== Problem to solve ==
Print the data that follows exactly.

(Extracted data entries)
━━━━

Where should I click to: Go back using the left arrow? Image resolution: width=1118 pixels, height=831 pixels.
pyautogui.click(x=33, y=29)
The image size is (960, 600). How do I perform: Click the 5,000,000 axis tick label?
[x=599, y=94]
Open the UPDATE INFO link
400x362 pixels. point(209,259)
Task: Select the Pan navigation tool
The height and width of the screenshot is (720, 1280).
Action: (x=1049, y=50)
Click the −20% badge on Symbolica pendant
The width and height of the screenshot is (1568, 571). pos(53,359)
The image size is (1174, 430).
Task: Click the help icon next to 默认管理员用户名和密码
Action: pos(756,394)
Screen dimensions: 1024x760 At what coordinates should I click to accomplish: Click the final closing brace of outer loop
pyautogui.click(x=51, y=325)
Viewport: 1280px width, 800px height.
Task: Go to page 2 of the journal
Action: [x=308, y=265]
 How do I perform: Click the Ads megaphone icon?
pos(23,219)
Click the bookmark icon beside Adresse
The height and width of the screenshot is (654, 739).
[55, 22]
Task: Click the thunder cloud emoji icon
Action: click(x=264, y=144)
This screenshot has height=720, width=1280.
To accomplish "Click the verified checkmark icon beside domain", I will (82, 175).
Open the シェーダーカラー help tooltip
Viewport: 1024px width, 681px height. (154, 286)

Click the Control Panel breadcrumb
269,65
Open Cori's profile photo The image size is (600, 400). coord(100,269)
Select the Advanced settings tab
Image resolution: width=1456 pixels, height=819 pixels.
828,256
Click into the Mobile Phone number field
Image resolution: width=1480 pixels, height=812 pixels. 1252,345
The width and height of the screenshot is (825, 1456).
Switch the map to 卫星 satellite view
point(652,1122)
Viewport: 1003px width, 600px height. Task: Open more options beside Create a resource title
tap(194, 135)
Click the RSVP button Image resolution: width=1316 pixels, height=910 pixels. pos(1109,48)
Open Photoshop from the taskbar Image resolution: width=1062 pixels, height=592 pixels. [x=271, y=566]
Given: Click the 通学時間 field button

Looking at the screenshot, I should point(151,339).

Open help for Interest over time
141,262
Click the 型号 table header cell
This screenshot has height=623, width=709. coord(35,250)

━━━━

== Solution to this problem ==
Where should I click to: Go back using the left arrow? Image resolution: width=1118 pixels, height=831 pixels.
pyautogui.click(x=33, y=29)
The image size is (960, 600). How do I perform: Click the 5,000,000 axis tick label?
[x=599, y=94]
Open the UPDATE INFO link
400x362 pixels. point(209,259)
Task: Select the Pan navigation tool
The height and width of the screenshot is (720, 1280).
Action: (x=1049, y=50)
Click the −20% badge on Symbolica pendant
The width and height of the screenshot is (1568, 571). pos(53,359)
The image size is (1174, 430).
Task: Click the help icon next to 默认管理员用户名和密码
Action: pos(756,394)
Screen dimensions: 1024x760 At what coordinates should I click to accomplish: Click the final closing brace of outer loop
pyautogui.click(x=51, y=325)
Viewport: 1280px width, 800px height.
Task: Go to page 2 of the journal
Action: [x=308, y=265]
 How do I perform: Click the Ads megaphone icon?
pos(23,219)
Click the bookmark icon beside Adresse
The height and width of the screenshot is (654, 739).
[55, 22]
Task: Click the thunder cloud emoji icon
Action: click(x=264, y=144)
This screenshot has height=720, width=1280.
To accomplish "Click the verified checkmark icon beside domain", I will (82, 175).
Open the シェーダーカラー help tooltip
Viewport: 1024px width, 681px height. (154, 286)

Click the Control Panel breadcrumb
269,65
Open Cori's profile photo The image size is (600, 400). coord(100,269)
Select the Advanced settings tab
Image resolution: width=1456 pixels, height=819 pixels.
828,256
Click into the Mobile Phone number field
Image resolution: width=1480 pixels, height=812 pixels. 1252,345
The width and height of the screenshot is (825, 1456).
Switch the map to 卫星 satellite view
point(652,1122)
Viewport: 1003px width, 600px height. Task: Open more options beside Create a resource title
tap(194, 135)
Click the RSVP button Image resolution: width=1316 pixels, height=910 pixels. pos(1109,48)
Open Photoshop from the taskbar Image resolution: width=1062 pixels, height=592 pixels. [x=271, y=566]
Given: Click the 通学時間 field button

Looking at the screenshot, I should point(151,339).

Open help for Interest over time
141,262
Click the 型号 table header cell
This screenshot has height=623, width=709. coord(35,250)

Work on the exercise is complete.